Kemudian 'wakil-wakil bangsa Indonesia' menjadi 'atas nama bangsa Indonesia.' Lalu
penulisan tahun. Pada naskah tulisan bung Karno tertulis: 'Jakarta, 17-8-05',
oleh Sayuti Melik ditambah menjadi 'hari 17 bulan 8 dan tahun 05'. "Tahun
05 merupakan penanggalan kalender Jepang 2605 itu setara dengan 1945, karena di
jaman Jepang, mereka tidak menggunakan tahun Masehi di semua terbitan harus
menggunakan tahun Jepang.
Berbekal naskah yang telah ditandanganinya,
Sukarno memproklamasikan kemerdekaan Indonesia beberapa jam kemudian di
kediamannya yang terpaut hampir dua kilometer dari rumah Laksamana Maeda.
Secara keseluruhan rumah Maeda hanya digunakan selama empat jam. Namun, empat
jam itu lah yang turut menentukan nasib Indonesia sebagai sebuah negara.
Laksamana Maeda harus menanggung konsekuensi berat setelah mengizinkan
rumahnya sebagai tempat perumusan naskah proklamasi. Saat sekutu datang, Maeda
dan stafnya, Shigetada Nishijima, ditangkap dan dimasukkan ke penjara gang
tengah. Maeda ditangkap oleh
Sekutu dan dijebloskan ke penjara hingga tahun 1947.
Ia dianggap sebagai
pengkhianat karena membantu mempersiapkan kemerdekaan Indonesia yang
notabene pada saat itu adalah negara yang sedang dijajah oleh
Jepang dan merupakan incaran sekutu. Dia dipaksa mengaku oleh Belanda untuk mencap Republik
Indonesia merupakan bikinan Jepang. Sebab dalam tanggal naskah proklamasi
tertulis '05 berdasarkan tahun Jepang, bukan '45.
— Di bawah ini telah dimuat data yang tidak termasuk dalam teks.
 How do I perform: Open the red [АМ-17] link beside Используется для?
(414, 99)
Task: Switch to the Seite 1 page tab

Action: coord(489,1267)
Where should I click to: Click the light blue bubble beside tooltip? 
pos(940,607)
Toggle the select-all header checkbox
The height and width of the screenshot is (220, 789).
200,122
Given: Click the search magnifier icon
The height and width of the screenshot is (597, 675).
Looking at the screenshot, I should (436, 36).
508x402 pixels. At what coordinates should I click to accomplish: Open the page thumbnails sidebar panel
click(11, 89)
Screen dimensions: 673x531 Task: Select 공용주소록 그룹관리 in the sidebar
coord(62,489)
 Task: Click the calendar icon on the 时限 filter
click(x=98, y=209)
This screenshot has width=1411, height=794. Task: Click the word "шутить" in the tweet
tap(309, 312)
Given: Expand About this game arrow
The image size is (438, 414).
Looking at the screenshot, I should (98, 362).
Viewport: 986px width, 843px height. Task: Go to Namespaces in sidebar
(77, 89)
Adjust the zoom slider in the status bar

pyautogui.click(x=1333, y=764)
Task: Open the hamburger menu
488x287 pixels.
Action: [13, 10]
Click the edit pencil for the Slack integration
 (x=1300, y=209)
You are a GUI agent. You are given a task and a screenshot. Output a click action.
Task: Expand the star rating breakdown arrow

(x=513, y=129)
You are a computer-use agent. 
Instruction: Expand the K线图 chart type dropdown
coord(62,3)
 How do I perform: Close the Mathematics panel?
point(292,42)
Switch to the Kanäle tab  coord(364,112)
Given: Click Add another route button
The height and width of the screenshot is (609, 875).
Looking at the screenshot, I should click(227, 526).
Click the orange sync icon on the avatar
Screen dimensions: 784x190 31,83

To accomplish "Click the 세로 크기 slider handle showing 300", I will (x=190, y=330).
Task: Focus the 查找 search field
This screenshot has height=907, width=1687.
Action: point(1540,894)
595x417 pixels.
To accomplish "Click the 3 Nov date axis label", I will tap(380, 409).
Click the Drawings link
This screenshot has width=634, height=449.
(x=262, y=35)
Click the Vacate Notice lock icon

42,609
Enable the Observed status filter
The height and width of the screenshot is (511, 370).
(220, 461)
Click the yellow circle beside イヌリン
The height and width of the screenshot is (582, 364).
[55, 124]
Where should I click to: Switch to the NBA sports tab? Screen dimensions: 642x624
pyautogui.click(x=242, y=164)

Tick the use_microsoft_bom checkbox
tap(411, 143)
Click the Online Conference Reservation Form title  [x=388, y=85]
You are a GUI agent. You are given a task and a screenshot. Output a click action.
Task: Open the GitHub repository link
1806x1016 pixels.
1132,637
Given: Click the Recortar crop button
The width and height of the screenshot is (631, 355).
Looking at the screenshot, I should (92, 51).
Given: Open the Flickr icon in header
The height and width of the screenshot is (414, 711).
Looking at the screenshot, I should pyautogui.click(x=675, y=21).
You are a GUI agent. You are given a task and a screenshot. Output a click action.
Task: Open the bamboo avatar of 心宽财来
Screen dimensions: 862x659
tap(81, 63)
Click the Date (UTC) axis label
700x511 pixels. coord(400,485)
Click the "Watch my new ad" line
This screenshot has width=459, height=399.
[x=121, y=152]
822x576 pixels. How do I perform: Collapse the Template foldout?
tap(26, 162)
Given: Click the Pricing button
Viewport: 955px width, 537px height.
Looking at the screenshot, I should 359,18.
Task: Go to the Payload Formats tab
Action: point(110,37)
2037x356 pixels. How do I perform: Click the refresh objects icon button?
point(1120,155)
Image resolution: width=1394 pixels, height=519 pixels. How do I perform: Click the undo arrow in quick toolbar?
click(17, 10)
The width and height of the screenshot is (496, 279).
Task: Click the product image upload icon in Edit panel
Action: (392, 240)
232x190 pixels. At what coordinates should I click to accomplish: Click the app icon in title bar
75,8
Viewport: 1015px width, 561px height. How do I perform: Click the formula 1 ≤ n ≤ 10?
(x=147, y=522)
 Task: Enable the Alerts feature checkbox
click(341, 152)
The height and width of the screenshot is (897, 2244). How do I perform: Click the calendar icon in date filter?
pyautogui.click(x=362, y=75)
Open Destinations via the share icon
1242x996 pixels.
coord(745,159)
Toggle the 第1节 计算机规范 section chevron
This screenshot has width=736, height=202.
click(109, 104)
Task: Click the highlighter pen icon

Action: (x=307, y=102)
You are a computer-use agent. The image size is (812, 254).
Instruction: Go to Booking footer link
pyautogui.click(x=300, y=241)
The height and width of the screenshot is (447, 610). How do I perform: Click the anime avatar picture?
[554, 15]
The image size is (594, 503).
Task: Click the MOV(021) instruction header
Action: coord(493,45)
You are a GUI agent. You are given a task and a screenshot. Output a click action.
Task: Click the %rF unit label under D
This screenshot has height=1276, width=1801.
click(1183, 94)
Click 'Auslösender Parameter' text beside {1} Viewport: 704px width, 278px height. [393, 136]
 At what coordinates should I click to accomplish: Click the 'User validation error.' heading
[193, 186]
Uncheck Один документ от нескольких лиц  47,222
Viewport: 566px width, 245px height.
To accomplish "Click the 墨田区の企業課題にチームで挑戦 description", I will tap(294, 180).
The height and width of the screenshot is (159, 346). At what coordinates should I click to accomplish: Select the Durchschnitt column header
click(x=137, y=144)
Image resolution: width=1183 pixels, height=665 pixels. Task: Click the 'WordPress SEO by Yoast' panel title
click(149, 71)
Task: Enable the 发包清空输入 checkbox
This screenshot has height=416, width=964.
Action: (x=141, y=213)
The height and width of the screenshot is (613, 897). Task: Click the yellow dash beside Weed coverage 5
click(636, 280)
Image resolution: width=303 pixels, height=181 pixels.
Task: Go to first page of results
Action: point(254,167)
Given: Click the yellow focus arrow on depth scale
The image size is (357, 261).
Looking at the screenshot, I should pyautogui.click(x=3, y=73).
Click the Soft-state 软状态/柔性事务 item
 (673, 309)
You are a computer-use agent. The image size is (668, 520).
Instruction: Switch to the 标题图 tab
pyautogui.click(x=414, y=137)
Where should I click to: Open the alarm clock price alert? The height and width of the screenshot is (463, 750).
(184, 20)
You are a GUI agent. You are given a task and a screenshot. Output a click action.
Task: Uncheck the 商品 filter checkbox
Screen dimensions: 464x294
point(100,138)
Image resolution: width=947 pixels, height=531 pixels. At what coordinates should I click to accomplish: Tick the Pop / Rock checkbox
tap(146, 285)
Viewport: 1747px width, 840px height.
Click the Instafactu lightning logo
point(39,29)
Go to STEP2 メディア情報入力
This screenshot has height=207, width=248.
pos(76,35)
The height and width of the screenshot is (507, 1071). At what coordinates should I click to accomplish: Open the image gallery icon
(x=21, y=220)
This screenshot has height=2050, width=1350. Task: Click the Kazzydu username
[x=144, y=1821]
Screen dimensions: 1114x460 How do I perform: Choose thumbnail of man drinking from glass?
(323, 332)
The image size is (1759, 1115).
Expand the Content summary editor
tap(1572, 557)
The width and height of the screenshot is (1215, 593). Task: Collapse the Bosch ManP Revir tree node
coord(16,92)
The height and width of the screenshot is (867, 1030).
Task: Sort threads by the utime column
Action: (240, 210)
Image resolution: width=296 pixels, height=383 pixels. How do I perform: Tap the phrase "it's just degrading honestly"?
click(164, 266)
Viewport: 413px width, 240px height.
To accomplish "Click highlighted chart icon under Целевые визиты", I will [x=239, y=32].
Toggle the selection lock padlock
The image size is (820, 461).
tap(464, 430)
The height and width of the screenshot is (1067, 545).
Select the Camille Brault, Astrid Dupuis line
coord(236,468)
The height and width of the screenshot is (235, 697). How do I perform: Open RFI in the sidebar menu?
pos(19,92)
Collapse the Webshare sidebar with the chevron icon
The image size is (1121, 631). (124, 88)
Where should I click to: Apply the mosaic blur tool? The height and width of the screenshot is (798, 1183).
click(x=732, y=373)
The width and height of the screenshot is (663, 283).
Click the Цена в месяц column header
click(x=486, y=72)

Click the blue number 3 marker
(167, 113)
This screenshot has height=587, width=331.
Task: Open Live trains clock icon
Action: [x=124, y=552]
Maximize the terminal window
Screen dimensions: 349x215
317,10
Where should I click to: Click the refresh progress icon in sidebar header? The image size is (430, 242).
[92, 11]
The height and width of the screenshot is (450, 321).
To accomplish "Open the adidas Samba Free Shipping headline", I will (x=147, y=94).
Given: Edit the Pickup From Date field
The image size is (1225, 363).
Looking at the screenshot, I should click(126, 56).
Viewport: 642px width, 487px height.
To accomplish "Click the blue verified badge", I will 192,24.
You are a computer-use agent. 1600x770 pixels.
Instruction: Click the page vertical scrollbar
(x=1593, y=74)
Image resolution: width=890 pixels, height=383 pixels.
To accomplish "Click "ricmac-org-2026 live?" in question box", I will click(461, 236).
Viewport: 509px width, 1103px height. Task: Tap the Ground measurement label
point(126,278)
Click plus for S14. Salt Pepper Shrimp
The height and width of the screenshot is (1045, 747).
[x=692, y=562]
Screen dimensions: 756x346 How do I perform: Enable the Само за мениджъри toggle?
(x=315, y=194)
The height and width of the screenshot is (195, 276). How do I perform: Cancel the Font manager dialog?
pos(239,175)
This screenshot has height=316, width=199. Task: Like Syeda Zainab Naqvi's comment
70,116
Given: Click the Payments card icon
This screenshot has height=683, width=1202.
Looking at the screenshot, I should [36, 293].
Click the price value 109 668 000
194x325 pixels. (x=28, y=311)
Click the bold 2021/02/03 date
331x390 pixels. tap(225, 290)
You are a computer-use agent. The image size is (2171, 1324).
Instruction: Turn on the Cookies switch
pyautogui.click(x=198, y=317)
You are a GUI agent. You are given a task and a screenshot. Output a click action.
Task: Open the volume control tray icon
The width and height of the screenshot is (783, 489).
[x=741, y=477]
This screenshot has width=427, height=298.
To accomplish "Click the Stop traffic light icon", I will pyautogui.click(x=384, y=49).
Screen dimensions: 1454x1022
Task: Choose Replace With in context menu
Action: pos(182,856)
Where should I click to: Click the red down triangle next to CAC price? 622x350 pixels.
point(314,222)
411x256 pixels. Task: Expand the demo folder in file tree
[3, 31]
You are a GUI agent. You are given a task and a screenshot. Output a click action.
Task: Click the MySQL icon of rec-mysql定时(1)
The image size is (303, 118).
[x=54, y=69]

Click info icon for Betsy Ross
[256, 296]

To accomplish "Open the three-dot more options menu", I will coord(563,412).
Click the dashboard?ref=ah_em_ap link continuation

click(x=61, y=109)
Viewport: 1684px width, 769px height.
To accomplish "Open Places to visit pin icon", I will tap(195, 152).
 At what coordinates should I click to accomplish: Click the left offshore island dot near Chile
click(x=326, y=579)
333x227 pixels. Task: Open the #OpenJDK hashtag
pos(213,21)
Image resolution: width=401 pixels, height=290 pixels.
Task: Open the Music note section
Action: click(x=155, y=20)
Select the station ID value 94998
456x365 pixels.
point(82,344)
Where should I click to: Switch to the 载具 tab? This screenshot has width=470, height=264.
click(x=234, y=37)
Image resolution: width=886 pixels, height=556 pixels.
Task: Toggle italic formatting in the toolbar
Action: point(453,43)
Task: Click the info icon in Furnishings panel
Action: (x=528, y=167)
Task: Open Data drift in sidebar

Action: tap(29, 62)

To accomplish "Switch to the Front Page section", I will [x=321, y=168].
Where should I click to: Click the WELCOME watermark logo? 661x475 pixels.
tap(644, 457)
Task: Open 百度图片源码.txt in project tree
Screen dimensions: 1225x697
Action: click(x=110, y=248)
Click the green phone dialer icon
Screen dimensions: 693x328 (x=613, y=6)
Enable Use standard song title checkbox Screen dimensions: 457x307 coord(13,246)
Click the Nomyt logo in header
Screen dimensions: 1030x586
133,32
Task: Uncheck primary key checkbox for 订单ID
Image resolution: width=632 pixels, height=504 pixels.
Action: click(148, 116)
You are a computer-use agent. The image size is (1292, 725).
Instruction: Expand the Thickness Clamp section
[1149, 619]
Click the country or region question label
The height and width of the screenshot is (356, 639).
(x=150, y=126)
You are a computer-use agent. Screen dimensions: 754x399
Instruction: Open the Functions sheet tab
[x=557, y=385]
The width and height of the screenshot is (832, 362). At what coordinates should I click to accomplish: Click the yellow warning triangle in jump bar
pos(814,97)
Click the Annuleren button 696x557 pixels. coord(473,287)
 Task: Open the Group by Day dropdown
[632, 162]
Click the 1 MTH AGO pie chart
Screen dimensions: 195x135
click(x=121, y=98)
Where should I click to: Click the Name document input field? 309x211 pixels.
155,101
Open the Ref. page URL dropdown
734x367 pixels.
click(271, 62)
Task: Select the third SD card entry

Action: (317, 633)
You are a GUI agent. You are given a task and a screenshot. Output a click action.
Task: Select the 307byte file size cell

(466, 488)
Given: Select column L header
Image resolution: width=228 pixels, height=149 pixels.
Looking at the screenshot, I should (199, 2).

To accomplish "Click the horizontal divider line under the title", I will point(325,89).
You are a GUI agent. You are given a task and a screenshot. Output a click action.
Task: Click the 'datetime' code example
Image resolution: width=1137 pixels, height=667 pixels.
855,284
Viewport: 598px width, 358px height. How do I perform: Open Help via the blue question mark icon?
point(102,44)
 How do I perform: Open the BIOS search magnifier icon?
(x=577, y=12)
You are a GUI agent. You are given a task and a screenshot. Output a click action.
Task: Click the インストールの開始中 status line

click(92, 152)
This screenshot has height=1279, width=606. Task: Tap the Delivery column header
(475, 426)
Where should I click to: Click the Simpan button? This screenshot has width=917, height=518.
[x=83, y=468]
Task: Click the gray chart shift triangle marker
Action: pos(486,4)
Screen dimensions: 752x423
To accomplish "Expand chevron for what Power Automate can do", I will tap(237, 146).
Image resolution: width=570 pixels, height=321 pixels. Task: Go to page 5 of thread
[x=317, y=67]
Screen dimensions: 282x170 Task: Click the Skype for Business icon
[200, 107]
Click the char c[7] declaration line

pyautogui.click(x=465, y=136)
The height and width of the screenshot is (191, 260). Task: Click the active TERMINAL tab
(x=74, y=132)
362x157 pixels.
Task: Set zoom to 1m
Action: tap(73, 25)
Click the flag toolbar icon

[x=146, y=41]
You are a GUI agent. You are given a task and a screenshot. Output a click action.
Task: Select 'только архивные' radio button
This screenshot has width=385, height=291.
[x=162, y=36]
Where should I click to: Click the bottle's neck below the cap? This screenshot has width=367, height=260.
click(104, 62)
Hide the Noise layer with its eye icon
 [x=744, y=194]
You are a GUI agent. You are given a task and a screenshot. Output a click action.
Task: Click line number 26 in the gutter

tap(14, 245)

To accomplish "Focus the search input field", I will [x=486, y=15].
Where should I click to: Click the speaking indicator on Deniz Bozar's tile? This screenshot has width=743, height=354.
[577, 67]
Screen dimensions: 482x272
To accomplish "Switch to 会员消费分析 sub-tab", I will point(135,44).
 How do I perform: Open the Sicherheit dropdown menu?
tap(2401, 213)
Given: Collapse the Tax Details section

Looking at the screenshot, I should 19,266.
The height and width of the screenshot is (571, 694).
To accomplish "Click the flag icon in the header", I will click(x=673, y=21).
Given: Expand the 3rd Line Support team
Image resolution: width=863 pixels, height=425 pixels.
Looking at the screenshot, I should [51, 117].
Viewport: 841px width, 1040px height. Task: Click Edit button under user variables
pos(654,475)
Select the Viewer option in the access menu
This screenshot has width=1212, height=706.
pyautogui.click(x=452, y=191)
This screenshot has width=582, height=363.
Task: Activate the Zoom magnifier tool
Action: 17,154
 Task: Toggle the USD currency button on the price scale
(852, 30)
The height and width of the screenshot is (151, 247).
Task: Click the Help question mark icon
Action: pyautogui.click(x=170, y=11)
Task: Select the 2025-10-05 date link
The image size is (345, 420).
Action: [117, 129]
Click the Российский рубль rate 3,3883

Nishijima dalam wawancara dengan Basyral Hamidy
Harahap pada 10 Oktober 2000 di Meguroku, Tokyo. menceritakan dengan gamblang
kejadian saat Maeda dan dirinya ditahan di Penjara Gang Tengah. Wawancara
tersebut termuat dalam buku Kisah
Istimewa Bung Karno (2010) dengan kutipan sebagai berikut:
"Laksamana Muda Maeda dan saya berusaha
sekeras-kerasnya untuk menjaga nama baik Republik Indonesia, agar jangan sampai
Belanda bisa mengatakan RI itu sebagai bikinan Jepang. Biarpun pemeriksa
berturut-turut 4 hari menekan saya sampai akhirnya mengeluarkan air kencing
berdarah, saya tetap tidak mengaku.
Selepas dari penjara dan
pulang ke Jepang, Maeda tidak disambut dengan baik oleh penduduk Jepang. Maeda sama sekali tak mendapat penghormatan layaknya pahlawan yang
pulang perang. Ia dikecam dan mendapat perlakuan hina di Jepang. Meskipun
secara hati nurani, orang-orang Jepang mendukung kemerdekaan Indonesia, namun
kepatuhan kepada negara bagi mereka adalah segalanya.
Bahkan Maeda masih harus
menerima hukuman. Ia diseret ke Mahkamah Militer oleh pemerintah setempat.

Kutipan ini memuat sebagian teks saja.